- _Task description_
When the listing has been read, print it out again in full, word for word.

+++ Task data

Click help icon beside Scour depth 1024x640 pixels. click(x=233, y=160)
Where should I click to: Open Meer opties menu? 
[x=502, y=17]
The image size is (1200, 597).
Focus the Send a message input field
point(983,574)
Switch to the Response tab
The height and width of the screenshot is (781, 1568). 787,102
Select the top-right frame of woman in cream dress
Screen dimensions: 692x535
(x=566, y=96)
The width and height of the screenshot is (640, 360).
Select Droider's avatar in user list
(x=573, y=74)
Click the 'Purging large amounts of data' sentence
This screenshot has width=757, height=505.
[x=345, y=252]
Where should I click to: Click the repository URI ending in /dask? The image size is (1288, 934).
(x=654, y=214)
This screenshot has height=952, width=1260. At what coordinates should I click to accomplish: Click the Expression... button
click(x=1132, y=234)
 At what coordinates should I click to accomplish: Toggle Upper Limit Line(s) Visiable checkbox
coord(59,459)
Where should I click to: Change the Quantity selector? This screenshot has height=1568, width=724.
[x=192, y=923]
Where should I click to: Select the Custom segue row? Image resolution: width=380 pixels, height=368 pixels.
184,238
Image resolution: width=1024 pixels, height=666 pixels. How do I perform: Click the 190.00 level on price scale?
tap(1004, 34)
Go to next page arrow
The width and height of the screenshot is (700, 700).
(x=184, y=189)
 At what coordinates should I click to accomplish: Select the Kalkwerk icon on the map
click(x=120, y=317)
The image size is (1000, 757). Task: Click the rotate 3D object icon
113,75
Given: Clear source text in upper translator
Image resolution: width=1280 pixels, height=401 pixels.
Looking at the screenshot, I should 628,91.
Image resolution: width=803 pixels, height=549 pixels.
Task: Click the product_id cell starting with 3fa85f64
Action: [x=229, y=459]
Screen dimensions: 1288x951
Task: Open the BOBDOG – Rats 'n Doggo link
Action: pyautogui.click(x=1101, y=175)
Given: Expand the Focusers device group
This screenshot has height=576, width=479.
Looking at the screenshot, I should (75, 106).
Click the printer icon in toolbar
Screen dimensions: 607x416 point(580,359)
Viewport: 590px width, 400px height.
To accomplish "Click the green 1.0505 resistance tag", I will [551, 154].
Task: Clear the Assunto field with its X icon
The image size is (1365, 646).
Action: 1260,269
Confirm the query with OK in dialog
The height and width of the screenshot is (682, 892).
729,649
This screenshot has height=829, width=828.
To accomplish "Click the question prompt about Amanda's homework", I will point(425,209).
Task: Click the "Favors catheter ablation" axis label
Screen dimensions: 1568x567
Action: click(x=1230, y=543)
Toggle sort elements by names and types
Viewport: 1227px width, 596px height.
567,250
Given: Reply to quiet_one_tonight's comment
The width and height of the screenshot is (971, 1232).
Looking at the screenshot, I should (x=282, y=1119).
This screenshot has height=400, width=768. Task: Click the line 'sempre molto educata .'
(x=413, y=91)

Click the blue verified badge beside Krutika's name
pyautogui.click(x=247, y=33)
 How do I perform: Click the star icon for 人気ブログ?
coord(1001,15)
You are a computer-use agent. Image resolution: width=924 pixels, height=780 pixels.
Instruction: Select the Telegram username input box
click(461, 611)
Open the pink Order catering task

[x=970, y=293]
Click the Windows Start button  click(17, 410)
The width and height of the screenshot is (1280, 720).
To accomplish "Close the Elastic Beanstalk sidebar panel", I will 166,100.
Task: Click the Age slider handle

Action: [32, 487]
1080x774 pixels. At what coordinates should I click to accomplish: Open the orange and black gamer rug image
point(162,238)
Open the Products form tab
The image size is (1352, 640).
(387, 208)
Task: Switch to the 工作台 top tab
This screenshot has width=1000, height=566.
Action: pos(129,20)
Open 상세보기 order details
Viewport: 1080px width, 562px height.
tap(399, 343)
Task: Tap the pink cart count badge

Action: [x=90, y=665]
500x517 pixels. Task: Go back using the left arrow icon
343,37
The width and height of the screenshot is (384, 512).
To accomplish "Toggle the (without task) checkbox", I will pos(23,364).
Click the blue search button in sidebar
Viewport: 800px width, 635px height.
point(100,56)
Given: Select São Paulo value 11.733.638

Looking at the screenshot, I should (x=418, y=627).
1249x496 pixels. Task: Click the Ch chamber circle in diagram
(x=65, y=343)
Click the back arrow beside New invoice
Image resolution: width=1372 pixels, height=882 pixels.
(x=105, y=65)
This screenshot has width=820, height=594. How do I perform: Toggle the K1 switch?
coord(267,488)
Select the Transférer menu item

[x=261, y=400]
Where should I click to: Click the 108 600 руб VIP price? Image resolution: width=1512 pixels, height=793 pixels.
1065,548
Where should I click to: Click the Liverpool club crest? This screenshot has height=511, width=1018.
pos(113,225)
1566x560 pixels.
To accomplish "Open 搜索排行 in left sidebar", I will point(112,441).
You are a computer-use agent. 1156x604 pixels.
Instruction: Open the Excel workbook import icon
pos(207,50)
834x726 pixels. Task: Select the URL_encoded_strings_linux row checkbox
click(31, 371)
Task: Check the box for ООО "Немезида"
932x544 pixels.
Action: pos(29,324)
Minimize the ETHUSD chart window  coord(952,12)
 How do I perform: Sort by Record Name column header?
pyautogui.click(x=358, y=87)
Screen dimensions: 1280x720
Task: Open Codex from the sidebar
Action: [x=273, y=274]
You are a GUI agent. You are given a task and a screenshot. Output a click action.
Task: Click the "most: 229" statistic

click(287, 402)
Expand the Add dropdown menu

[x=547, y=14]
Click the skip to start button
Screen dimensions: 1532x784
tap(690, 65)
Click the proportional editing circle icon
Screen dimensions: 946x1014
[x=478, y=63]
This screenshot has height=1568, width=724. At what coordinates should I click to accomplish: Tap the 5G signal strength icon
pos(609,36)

++++++

- _Answer to the problem_
Click help icon beside Scour depth 1024x640 pixels. click(x=233, y=160)
Where should I click to: Open Meer opties menu? 
[x=502, y=17]
The image size is (1200, 597).
Focus the Send a message input field
point(983,574)
Switch to the Response tab
The height and width of the screenshot is (781, 1568). 787,102
Select the top-right frame of woman in cream dress
Screen dimensions: 692x535
(x=566, y=96)
The width and height of the screenshot is (640, 360).
Select Droider's avatar in user list
(x=573, y=74)
Click the 'Purging large amounts of data' sentence
This screenshot has width=757, height=505.
[x=345, y=252]
Where should I click to: Click the repository URI ending in /dask? The image size is (1288, 934).
(x=654, y=214)
This screenshot has height=952, width=1260. At what coordinates should I click to accomplish: Click the Expression... button
click(x=1132, y=234)
 At what coordinates should I click to accomplish: Toggle Upper Limit Line(s) Visiable checkbox
coord(59,459)
Where should I click to: Change the Quantity selector? This screenshot has height=1568, width=724.
[x=192, y=923]
Where should I click to: Select the Custom segue row? Image resolution: width=380 pixels, height=368 pixels.
184,238
Image resolution: width=1024 pixels, height=666 pixels. How do I perform: Click the 190.00 level on price scale?
tap(1004, 34)
Go to next page arrow
The width and height of the screenshot is (700, 700).
(x=184, y=189)
 At what coordinates should I click to accomplish: Select the Kalkwerk icon on the map
click(x=120, y=317)
The image size is (1000, 757). Task: Click the rotate 3D object icon
113,75
Given: Clear source text in upper translator
Image resolution: width=1280 pixels, height=401 pixels.
Looking at the screenshot, I should 628,91.
Image resolution: width=803 pixels, height=549 pixels.
Task: Click the product_id cell starting with 3fa85f64
Action: [x=229, y=459]
Screen dimensions: 1288x951
Task: Open the BOBDOG – Rats 'n Doggo link
Action: pyautogui.click(x=1101, y=175)
Given: Expand the Focusers device group
This screenshot has height=576, width=479.
Looking at the screenshot, I should (75, 106).
Click the printer icon in toolbar
Screen dimensions: 607x416 point(580,359)
Viewport: 590px width, 400px height.
To accomplish "Click the green 1.0505 resistance tag", I will [551, 154].
Task: Clear the Assunto field with its X icon
The image size is (1365, 646).
Action: 1260,269
Confirm the query with OK in dialog
The height and width of the screenshot is (682, 892).
729,649
This screenshot has height=829, width=828.
To accomplish "Click the question prompt about Amanda's homework", I will point(425,209).
Task: Click the "Favors catheter ablation" axis label
Screen dimensions: 1568x567
Action: click(x=1230, y=543)
Toggle sort elements by names and types
Viewport: 1227px width, 596px height.
567,250
Given: Reply to quiet_one_tonight's comment
The width and height of the screenshot is (971, 1232).
Looking at the screenshot, I should (x=282, y=1119).
This screenshot has height=400, width=768. Task: Click the line 'sempre molto educata .'
(x=413, y=91)

Click the blue verified badge beside Krutika's name
pyautogui.click(x=247, y=33)
 How do I perform: Click the star icon for 人気ブログ?
coord(1001,15)
You are a computer-use agent. Image resolution: width=924 pixels, height=780 pixels.
Instruction: Select the Telegram username input box
click(461, 611)
Open the pink Order catering task

[x=970, y=293]
Click the Windows Start button  click(17, 410)
The width and height of the screenshot is (1280, 720).
To accomplish "Close the Elastic Beanstalk sidebar panel", I will 166,100.
Task: Click the Age slider handle

Action: [32, 487]
1080x774 pixels. At what coordinates should I click to accomplish: Open the orange and black gamer rug image
point(162,238)
Open the Products form tab
The image size is (1352, 640).
(387, 208)
Task: Switch to the 工作台 top tab
This screenshot has width=1000, height=566.
Action: pos(129,20)
Open 상세보기 order details
Viewport: 1080px width, 562px height.
tap(399, 343)
Task: Tap the pink cart count badge

Action: [x=90, y=665]
500x517 pixels. Task: Go back using the left arrow icon
343,37
The width and height of the screenshot is (384, 512).
To accomplish "Toggle the (without task) checkbox", I will pos(23,364).
Click the blue search button in sidebar
Viewport: 800px width, 635px height.
point(100,56)
Given: Select São Paulo value 11.733.638

Looking at the screenshot, I should (x=418, y=627).
1249x496 pixels. Task: Click the Ch chamber circle in diagram
(x=65, y=343)
Click the back arrow beside New invoice
Image resolution: width=1372 pixels, height=882 pixels.
(x=105, y=65)
This screenshot has width=820, height=594. How do I perform: Toggle the K1 switch?
coord(267,488)
Select the Transférer menu item

[x=261, y=400]
Where should I click to: Click the 108 600 руб VIP price? Image resolution: width=1512 pixels, height=793 pixels.
1065,548
Where should I click to: Click the Liverpool club crest? This screenshot has height=511, width=1018.
pos(113,225)
1566x560 pixels.
To accomplish "Open 搜索排行 in left sidebar", I will point(112,441).
You are a computer-use agent. 1156x604 pixels.
Instruction: Open the Excel workbook import icon
pos(207,50)
834x726 pixels. Task: Select the URL_encoded_strings_linux row checkbox
click(31, 371)
Task: Check the box for ООО "Немезида"
932x544 pixels.
Action: pos(29,324)
Minimize the ETHUSD chart window  coord(952,12)
 How do I perform: Sort by Record Name column header?
pyautogui.click(x=358, y=87)
Screen dimensions: 1280x720
Task: Open Codex from the sidebar
Action: [x=273, y=274]
You are a GUI agent. You are given a task and a screenshot. Output a click action.
Task: Click the "most: 229" statistic

click(287, 402)
Expand the Add dropdown menu

[x=547, y=14]
Click the skip to start button
Screen dimensions: 1532x784
tap(690, 65)
Click the proportional editing circle icon
Screen dimensions: 946x1014
[x=478, y=63]
This screenshot has height=1568, width=724. At what coordinates should I click to accomplish: Tap the 5G signal strength icon
pos(609,36)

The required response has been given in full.